They're used to using objects in real life, but they're not used to
having scaffolding when it's not needed. Case in point:
class Hello {
public static void main(String[] args) {
System.out.println(Hello);
}
}
What's a beginner supposed to do with this Java program? What's
public? static? void? etc. Of course:
print 'Hello'
they can handle just fine. After a little experience with the
interpreter, they can easily pick up methods:
words = s.split()
They just grok immediately that what follows the dot pertains to
what is before it.
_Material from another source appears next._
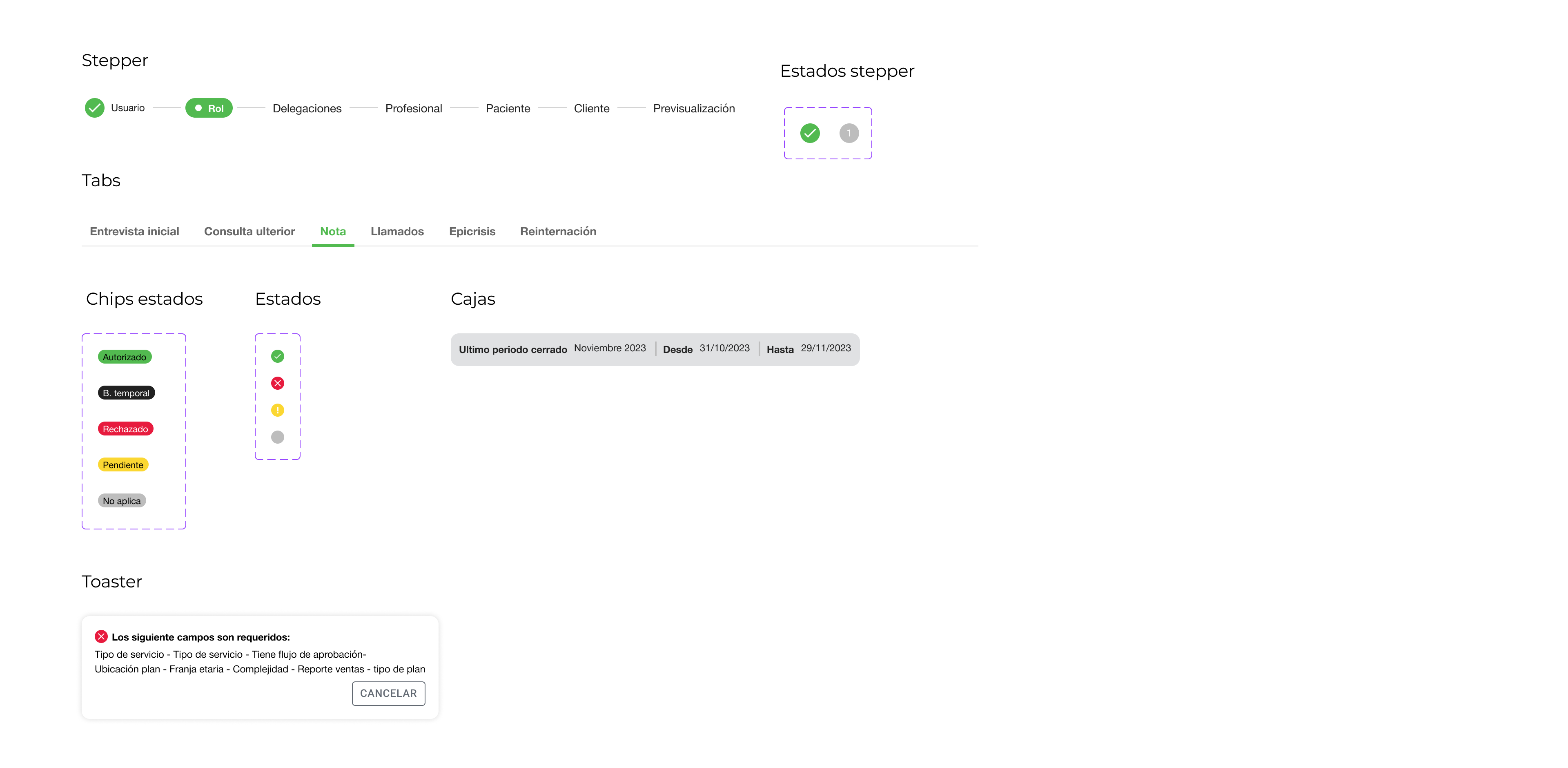This screenshot has height=768, width=1568.
Task: Click the gray numbered step circle
Action: [849, 133]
This is a perfect lead-in to real classes.
After having taught C, C++, and Java for years, and mathematics for
decades, my 2 cents are:
1) Start with what they know from real life (numbers, simple computations, text
processing), in this sense, you begin procedural to some degree
2) Python is the best thing I've seen in 30 years of computing for
pedogogical and productive purposes. Only when I want speed do I see a
need for something else (I'm a C++ guy).
As I predicted last week, my current corporate teaching of Python at
Symantec is exceeding expectations. I am teaching testers, mostly with
no programming experience, Python programming. Man are we smokin'! Man
are they going fast! And they are *so* impressed. We just finished our
third 4-hour session with list comprehensions and all about
dictionaries (every method, including iterators). After modules we'll
hit classes. This has been one of the easiest and most rewarding
teaching experiences in my career. Even those who have a little Python
exposure are amazed when they see truly Pythonic solutions.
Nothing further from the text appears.